Risk-like Games and Types
- Doubles: Teams of two, can be played with 4, 6, 8, 10, or 12 total players
- Triples: Teams of three, can be played with 6, 9, or 12 total players
- Quads: Teams of four, can be played with 8 or 12 total players
- Fivers: Teams of five, can be played with 10 total players
- Sixers: Teams of six, can be played with 12 or 24 total players
- Crusade: Teams of twelve, can be played with 24 total players
- Deployment: Risk game players can deploy troops on their teammates' regions (NOTE: deferred troops cannot be deployed on teammates' regions)
- Assault: Risk game players can assault the regions of their teammates. This is treated like a normal attack, so make sure you plan ahead!
- Reinforcement: Risk game players can reinforce troops to and through (for Path or Anywhere reinforcements) their teammate's regions.

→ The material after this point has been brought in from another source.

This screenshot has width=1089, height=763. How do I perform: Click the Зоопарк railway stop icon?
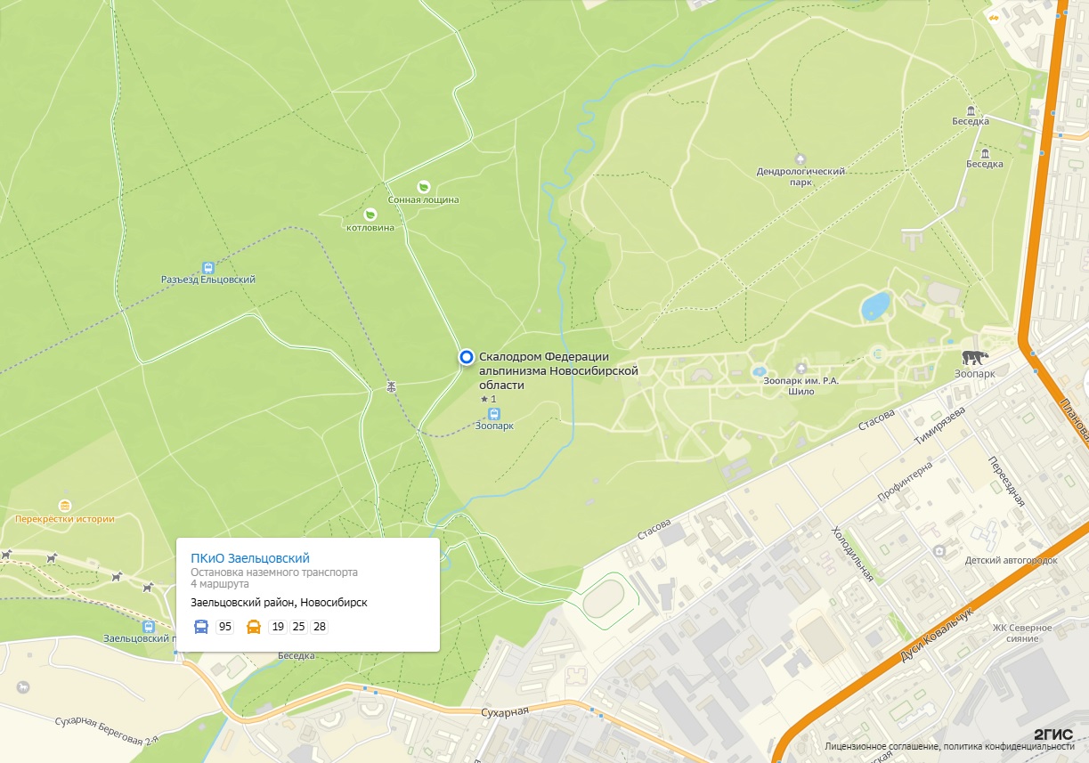495,414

- Commands: Commands cannot be jointly held by teammates and still receive a bonus
A winning strategy for team games is different enough from that for singles games that it's worth talking about some of the basics. The essential risk strategies (attack your opponent in head-to-head, try and maintain a balance in Risk multiplayer) still hold, but you're going to want to go about them a slightly different way.
- Communicate: the #1 thing you can do to improve your chances of winning a team game is communicate early and often with your teammate(s).
- Plan Ahead: you and your teammate(s) should have short-term and long-term goals, so that every move gets you closer to said goals.
- Consider Turn Order: all other things being equal, in larger teams, it's better to deploy or reinforce to the teammate playing right after you, so those troops don't just sit there vulnerable to counterattack. Similarly, it's usually a good idea to concentrate on the opponent playing right after you.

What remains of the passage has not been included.